EXERCISE DETAILS: Among the records below, find the line that has "The image size is (1226, 674)."; from there, give the lines again exactly, and stop after the line that has "Viewport: 660px width, 410px height.".

(Collected data entries)
########

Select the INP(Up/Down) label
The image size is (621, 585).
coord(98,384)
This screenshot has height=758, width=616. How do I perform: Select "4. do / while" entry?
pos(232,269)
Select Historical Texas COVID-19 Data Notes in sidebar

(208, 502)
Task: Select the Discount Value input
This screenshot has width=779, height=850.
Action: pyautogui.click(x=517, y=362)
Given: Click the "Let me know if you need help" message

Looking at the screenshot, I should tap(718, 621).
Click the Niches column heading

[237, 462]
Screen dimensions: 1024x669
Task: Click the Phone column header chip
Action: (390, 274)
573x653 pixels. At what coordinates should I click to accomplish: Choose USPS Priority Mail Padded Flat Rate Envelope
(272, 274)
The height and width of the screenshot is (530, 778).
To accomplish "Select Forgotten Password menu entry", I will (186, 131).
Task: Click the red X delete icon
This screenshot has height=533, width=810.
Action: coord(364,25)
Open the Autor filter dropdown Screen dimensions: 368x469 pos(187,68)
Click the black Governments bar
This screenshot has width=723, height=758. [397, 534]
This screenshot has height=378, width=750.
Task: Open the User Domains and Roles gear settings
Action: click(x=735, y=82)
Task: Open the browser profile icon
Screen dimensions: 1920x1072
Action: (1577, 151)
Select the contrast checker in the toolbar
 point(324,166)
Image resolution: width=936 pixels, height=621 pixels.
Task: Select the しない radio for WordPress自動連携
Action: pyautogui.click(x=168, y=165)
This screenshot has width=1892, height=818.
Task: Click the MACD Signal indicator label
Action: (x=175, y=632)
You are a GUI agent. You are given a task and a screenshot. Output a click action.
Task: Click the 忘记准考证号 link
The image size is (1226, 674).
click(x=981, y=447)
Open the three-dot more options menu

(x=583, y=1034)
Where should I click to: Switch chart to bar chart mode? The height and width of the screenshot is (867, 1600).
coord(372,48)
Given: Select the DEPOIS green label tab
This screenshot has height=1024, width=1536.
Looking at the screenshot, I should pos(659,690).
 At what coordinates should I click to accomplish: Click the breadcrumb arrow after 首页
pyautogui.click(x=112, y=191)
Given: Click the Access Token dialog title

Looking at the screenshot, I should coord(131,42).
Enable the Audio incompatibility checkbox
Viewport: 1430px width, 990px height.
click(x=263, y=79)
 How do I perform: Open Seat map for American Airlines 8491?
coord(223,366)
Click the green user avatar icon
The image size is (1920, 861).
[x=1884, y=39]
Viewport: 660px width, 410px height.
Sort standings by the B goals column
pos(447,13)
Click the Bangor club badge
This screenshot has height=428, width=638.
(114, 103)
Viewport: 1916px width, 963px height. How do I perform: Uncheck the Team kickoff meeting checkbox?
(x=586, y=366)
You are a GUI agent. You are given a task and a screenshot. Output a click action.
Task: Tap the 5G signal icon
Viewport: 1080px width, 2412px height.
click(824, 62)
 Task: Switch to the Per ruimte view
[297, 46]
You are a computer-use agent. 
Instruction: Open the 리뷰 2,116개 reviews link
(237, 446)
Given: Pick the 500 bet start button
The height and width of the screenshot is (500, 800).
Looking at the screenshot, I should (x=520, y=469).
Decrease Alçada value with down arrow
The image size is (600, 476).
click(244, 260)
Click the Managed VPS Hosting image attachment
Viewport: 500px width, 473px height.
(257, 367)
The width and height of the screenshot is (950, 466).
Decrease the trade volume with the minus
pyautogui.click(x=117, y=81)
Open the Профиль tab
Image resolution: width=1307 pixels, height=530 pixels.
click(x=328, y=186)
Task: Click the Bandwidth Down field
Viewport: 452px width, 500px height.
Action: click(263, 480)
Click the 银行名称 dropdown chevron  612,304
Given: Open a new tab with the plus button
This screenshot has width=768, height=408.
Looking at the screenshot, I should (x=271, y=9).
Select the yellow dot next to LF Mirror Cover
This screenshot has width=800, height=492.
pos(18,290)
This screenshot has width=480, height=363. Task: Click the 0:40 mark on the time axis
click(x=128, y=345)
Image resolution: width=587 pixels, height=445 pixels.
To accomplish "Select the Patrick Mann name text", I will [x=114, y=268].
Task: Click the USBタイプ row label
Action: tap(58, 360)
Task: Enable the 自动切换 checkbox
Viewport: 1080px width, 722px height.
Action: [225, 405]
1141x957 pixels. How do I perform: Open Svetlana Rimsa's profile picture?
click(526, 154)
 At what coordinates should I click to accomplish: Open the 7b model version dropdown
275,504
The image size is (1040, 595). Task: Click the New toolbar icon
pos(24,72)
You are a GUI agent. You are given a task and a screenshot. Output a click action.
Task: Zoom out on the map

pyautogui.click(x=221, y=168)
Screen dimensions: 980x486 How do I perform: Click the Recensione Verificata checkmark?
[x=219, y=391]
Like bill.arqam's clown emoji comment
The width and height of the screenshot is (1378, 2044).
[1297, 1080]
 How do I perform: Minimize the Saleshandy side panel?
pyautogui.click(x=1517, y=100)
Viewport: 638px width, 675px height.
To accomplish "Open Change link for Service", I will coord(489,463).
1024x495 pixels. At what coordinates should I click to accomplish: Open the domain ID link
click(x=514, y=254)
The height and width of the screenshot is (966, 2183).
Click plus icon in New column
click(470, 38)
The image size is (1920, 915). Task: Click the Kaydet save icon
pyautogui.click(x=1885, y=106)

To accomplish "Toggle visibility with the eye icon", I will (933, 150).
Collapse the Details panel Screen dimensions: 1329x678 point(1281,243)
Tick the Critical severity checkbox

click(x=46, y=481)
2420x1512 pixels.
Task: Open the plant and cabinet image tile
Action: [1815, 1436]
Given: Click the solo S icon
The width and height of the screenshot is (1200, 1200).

########

REPLY:
The image size is (1226, 674).
click(x=981, y=447)
Open the three-dot more options menu

(x=583, y=1034)
Where should I click to: Switch chart to bar chart mode? The height and width of the screenshot is (867, 1600).
coord(372,48)
Given: Select the DEPOIS green label tab
This screenshot has height=1024, width=1536.
Looking at the screenshot, I should pos(659,690).
 At what coordinates should I click to accomplish: Click the breadcrumb arrow after 首页
pyautogui.click(x=112, y=191)
Given: Click the Access Token dialog title

Looking at the screenshot, I should coord(131,42).
Enable the Audio incompatibility checkbox
Viewport: 1430px width, 990px height.
click(x=263, y=79)
 How do I perform: Open Seat map for American Airlines 8491?
coord(223,366)
Click the green user avatar icon
The image size is (1920, 861).
[x=1884, y=39]
Viewport: 660px width, 410px height.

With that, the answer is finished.